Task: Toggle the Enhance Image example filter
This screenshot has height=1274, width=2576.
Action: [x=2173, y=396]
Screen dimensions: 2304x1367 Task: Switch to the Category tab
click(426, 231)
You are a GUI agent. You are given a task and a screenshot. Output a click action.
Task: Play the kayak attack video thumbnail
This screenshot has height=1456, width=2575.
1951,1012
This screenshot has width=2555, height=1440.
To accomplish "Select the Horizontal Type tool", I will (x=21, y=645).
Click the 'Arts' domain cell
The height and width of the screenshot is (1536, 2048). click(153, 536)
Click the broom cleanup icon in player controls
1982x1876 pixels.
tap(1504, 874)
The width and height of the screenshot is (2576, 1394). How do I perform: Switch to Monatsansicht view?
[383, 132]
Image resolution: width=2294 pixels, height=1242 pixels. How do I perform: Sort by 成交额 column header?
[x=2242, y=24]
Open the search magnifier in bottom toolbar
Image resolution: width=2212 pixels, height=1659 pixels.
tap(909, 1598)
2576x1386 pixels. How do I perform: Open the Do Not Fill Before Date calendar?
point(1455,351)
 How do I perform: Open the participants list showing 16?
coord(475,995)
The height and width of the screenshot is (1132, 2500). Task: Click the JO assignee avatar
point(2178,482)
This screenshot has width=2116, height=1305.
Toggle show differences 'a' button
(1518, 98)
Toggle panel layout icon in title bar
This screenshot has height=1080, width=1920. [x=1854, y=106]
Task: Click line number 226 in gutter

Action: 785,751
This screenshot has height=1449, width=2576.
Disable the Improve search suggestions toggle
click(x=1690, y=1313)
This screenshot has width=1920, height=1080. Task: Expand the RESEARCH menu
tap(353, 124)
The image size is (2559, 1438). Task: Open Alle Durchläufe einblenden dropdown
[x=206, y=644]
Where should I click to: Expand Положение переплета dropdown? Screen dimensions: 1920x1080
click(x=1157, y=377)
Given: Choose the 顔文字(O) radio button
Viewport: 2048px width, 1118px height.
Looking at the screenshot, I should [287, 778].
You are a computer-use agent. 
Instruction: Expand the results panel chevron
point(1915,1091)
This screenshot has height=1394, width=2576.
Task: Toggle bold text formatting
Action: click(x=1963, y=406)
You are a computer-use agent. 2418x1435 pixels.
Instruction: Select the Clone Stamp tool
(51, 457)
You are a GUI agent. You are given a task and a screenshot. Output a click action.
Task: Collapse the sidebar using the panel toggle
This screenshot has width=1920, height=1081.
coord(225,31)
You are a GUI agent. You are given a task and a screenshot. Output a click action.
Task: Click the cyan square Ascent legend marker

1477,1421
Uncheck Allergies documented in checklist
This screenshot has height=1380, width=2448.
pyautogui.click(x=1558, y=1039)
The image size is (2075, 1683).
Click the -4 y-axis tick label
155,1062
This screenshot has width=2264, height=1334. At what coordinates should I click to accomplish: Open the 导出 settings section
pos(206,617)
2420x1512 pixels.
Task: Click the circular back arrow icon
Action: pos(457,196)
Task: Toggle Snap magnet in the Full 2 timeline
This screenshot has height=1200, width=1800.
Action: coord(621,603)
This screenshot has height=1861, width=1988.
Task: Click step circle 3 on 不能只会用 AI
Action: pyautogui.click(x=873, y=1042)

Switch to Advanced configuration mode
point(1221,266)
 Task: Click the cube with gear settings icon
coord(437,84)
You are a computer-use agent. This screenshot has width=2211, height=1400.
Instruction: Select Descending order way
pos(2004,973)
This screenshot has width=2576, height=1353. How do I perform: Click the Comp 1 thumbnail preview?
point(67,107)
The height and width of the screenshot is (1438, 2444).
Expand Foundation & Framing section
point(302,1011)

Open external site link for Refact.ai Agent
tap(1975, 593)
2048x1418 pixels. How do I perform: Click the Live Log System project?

- - - -

Show each line of the material that includes the word "computer".

### Answer section
You are a computer-use agent. 
You are a computer-use agent. 2418x1435 pixels.
You are a computer-use agent. This screenshot has width=2211, height=1400.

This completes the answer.